LIVRE : Pierre et Jean de Guy de Maupassant - 1887

9782290335444,0-184506Ah ben oui, un petit regard vers les classiques de temps en temps, ça permet de rester un peu confiant en la littérature. Je n'avais curieusement jamais lu cet incontournable des cours de français, c'est chose faite, avec le plaisir et l'admiration dûs. Maupassant traite d'un sujet très délicat, presque ineffable : la jalousie d'abord, et la sensation de trahison d'autre part. Il le fait avec une délicatesse, une pudeur, un sens de la mesure remarquables. C'est l'école française ; là où les Russes se seraient arrachés les cheveux, Maupassant, lui, écrit sur les petites choses, la mer, la nuit qui tombe sur un port, une partie de pêche. Mais les sentiments, cachés, non-dits, n'y sont pas moins bouleversants. C'est comme si le sujet précis du livre était à prendre entre les lignes, perdu au milieu de la bienséance, de la politesse, de la haine du sentiment qui habitent cette famille de petits-bourgeois satisfaite.

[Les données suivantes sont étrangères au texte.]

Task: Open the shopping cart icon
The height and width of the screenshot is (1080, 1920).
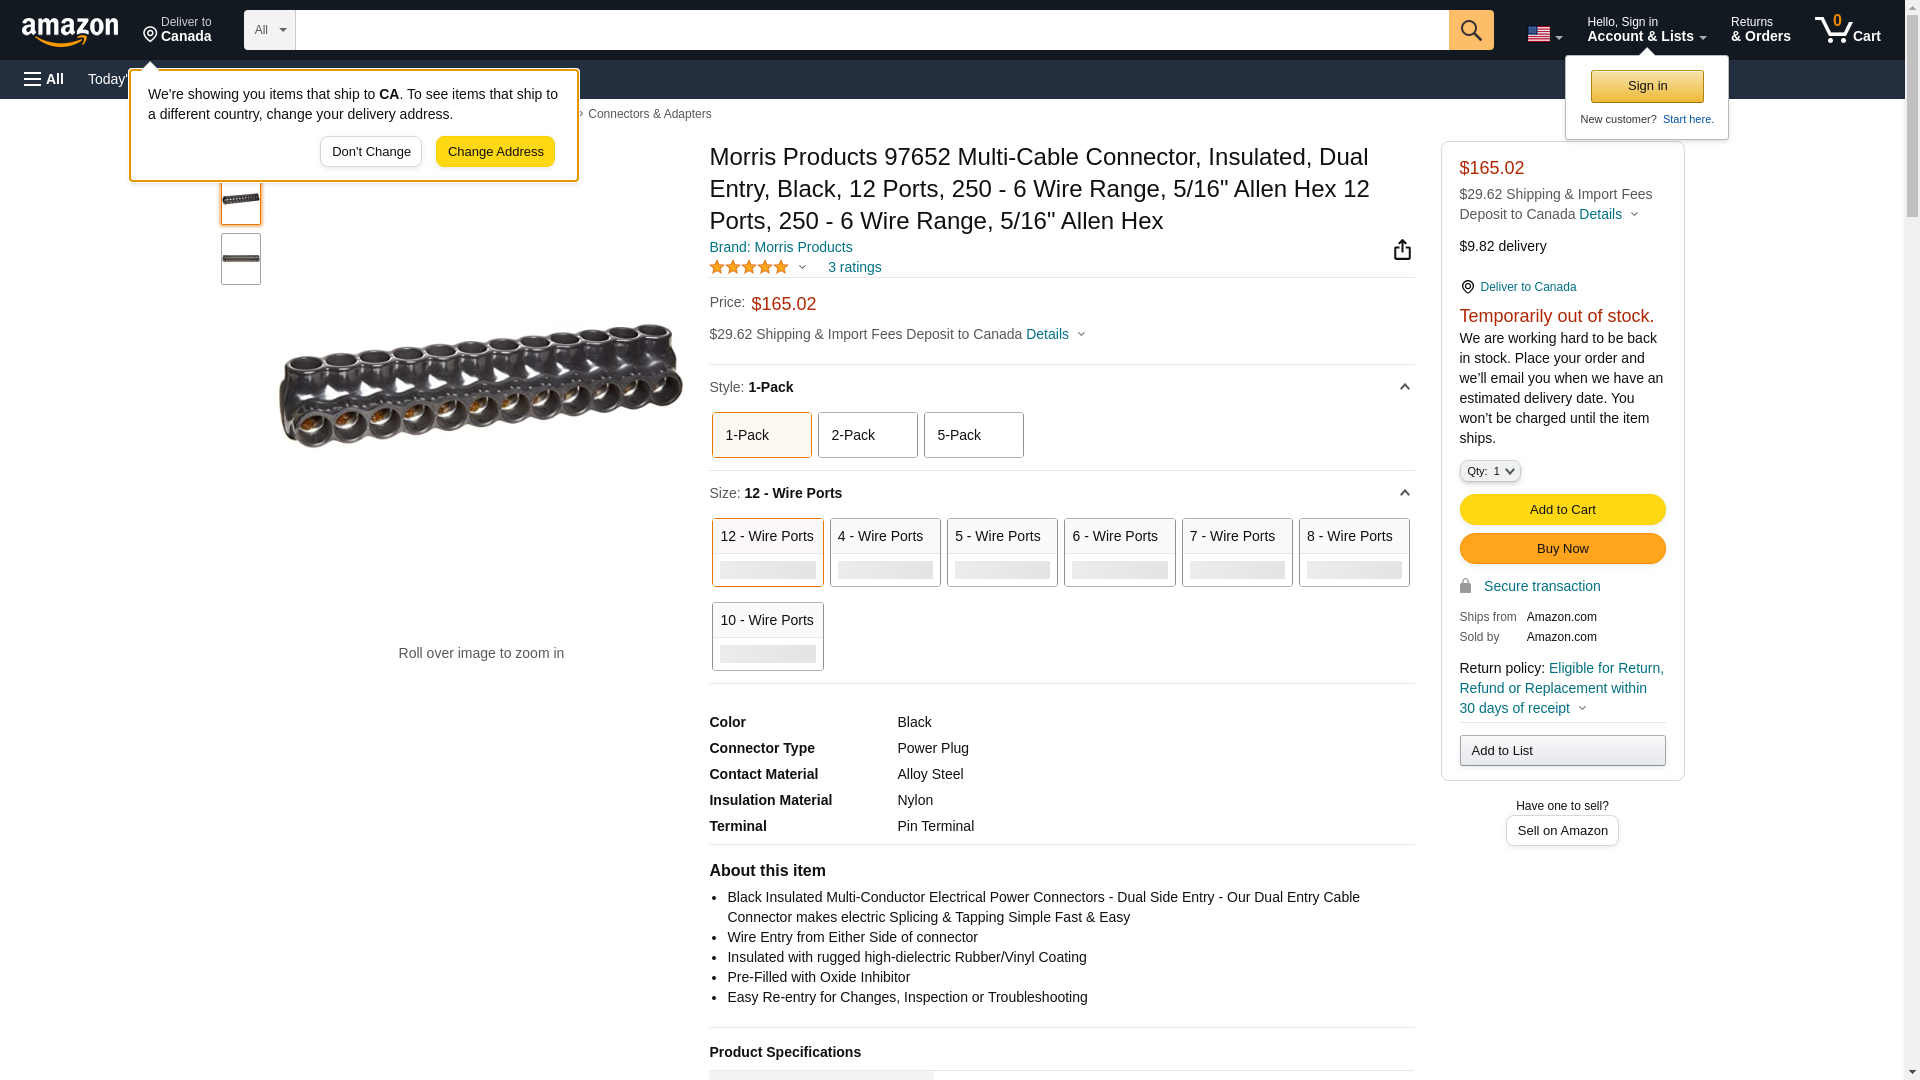Action: pyautogui.click(x=1847, y=30)
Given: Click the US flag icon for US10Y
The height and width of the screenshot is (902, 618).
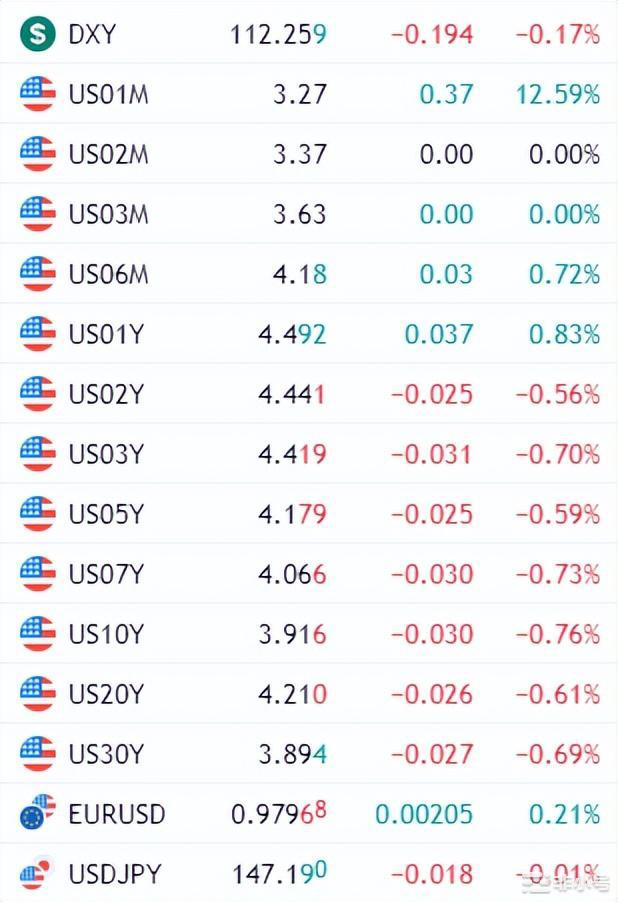Looking at the screenshot, I should point(37,634).
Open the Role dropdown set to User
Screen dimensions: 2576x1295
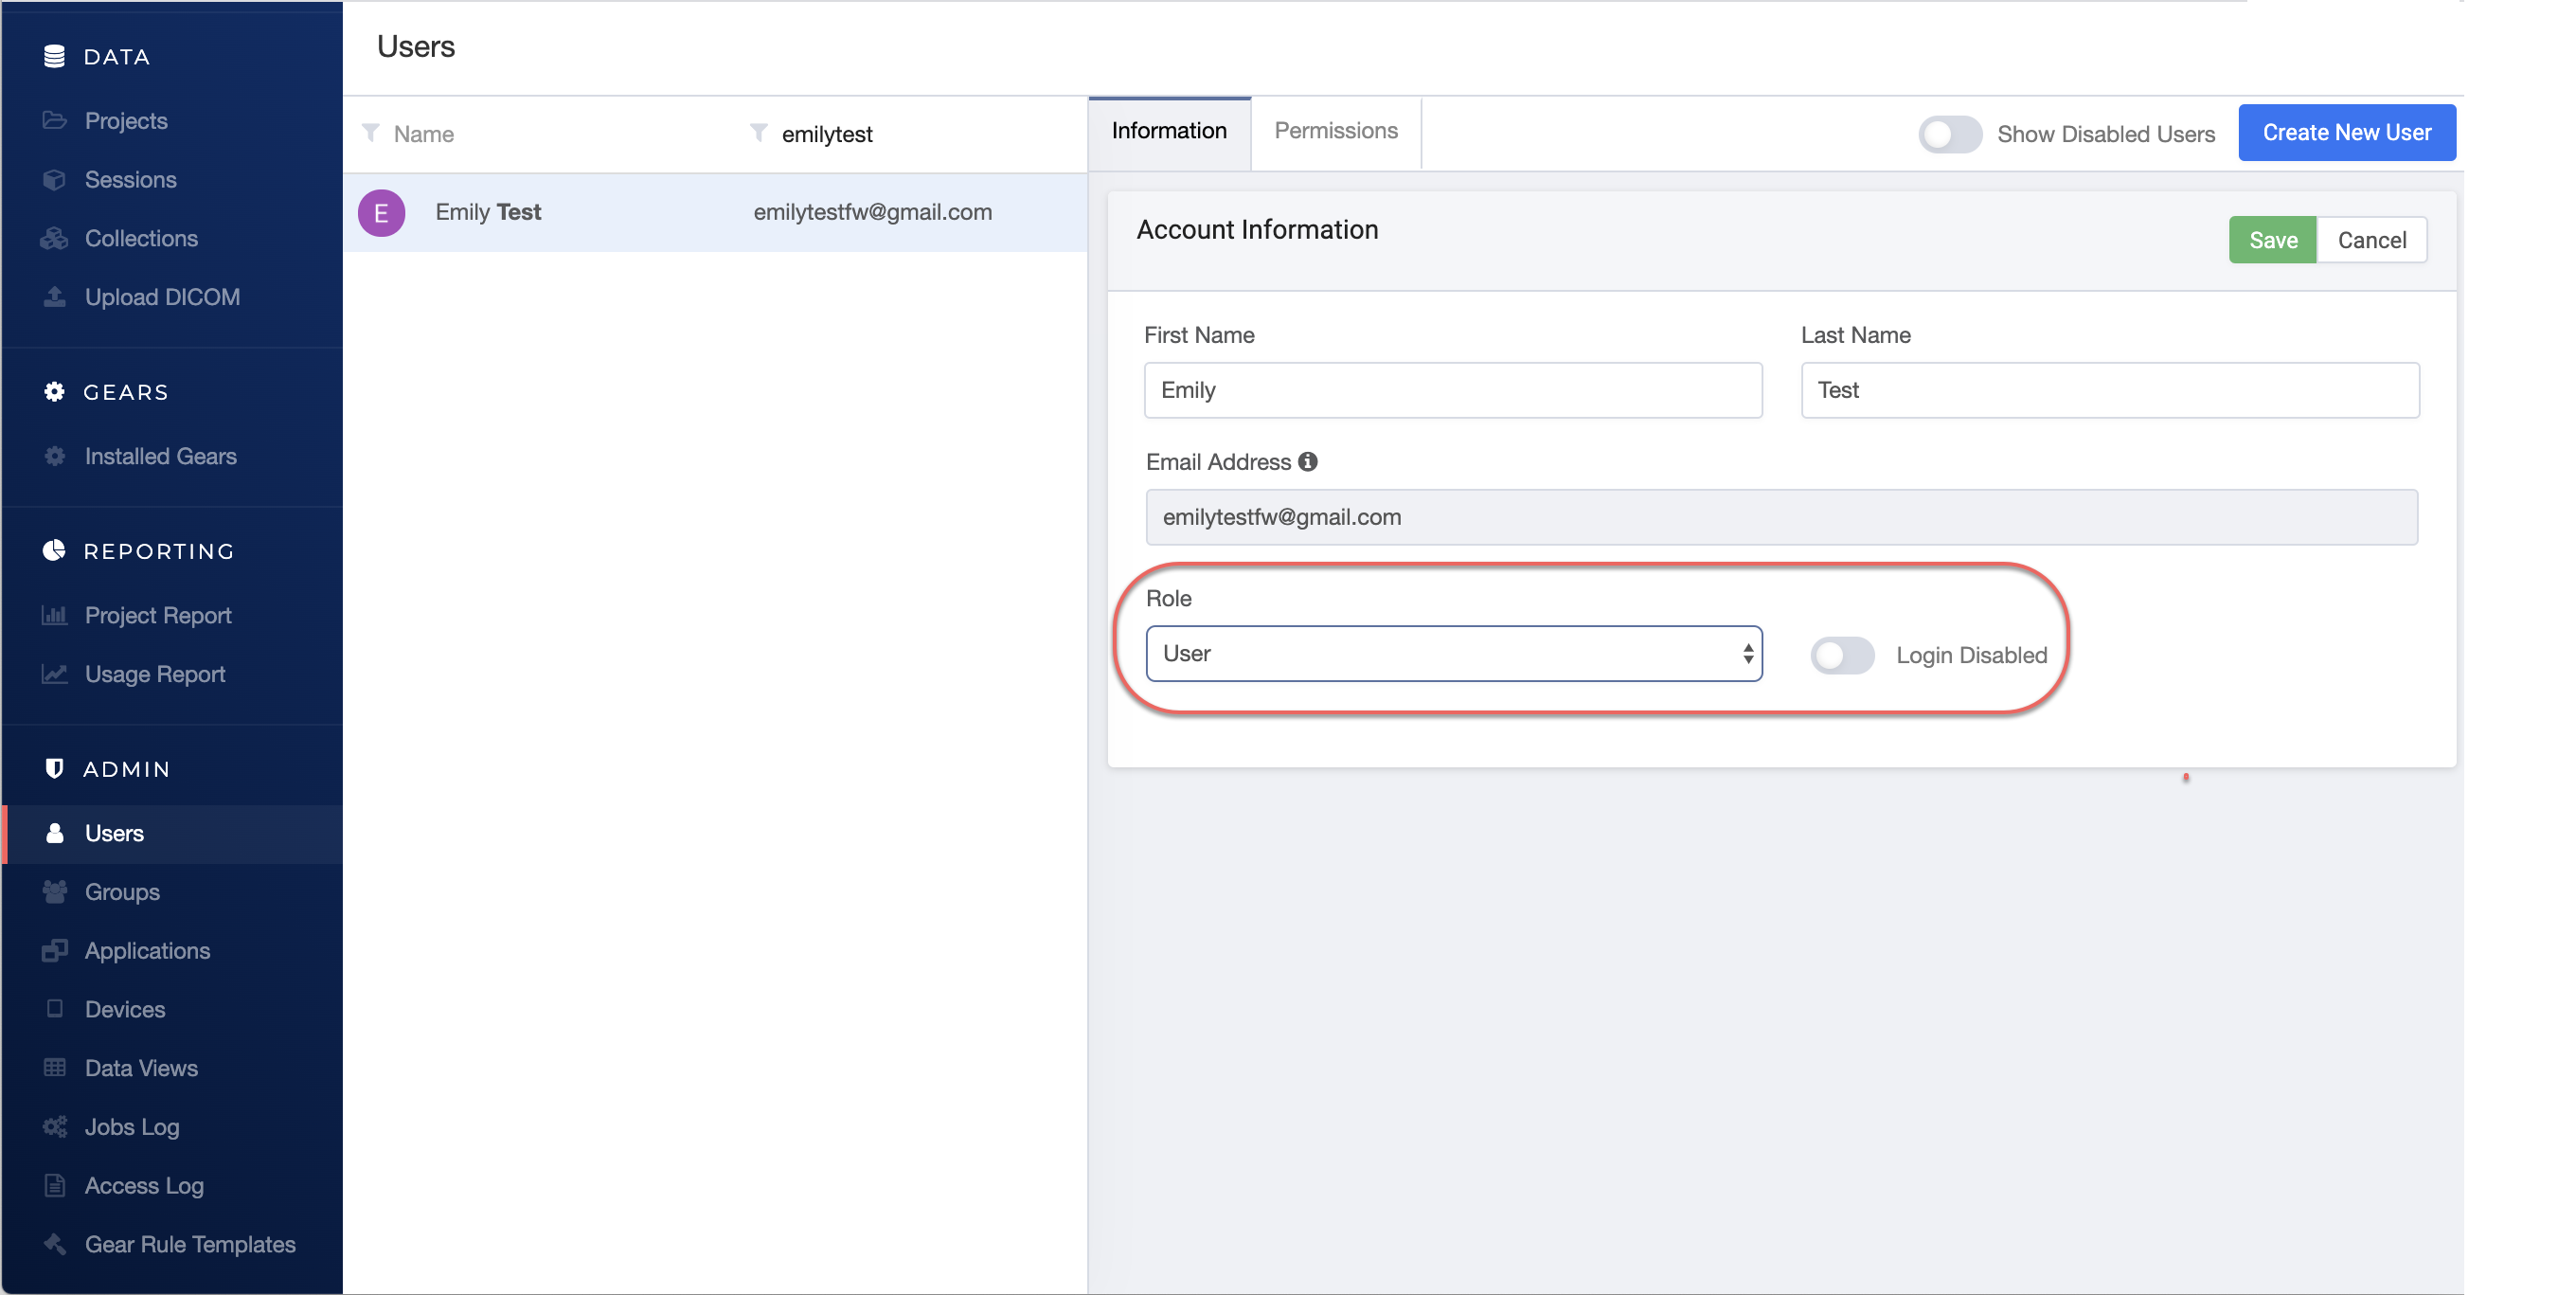pyautogui.click(x=1453, y=654)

Pierre, docteur, et Jean, avocat, sont les deux fils d'une famille de classe moyenne du Havre. Petites sorties dans le bateau paternel, thés sages, rêveries d'avenir, tout est calme et volupté confortable, juqu'au jour où un héritage inattendu tombe sur la tête de Jean, en l'occurrence celui d'un ami de la famille. Là où tous ne voient là-dedans qu'une bonne nouvelle, permettant au jeune homme de s'installer et d'épouser l'oie de service, Pierre, lui, est immédiatement envahi par la jalousie, puis peu à peu par des doutes beaucoup plus obsédants : Jean ne serait-il pas le fils de ce bienfaiteur mystérieux, leur mère n'aurait-elle pas fauté, et leur famille ne serait-elle pas frappée de ce fait du sceau du déshonneur ? Questions qui vont obnubiler Pierre, précipiter sa chute et changer totalement son regard sur cette famille immaculée en surface mais pêcheresse en profondeur. Maupassant opère un glissement très habile de points de vue : partant du regard assez goguenard d'un narrateur extérieur, il passe tout à coup dans le regard de Pierre, point de vue qu'il tiendra pendant la majeure partie du roman, avant de réouvrir la chose et de nous donner le regard de la mère et de Jean. Ces subtils et adroits changements lui permettent de travailler sur l'obsession de Pierre, sur ce soupçon qui grandit et va finir par lui bouffer la vie, d'être complètement dans son esprit, avant de lever la tête et de regarder les choses sous un autre angle.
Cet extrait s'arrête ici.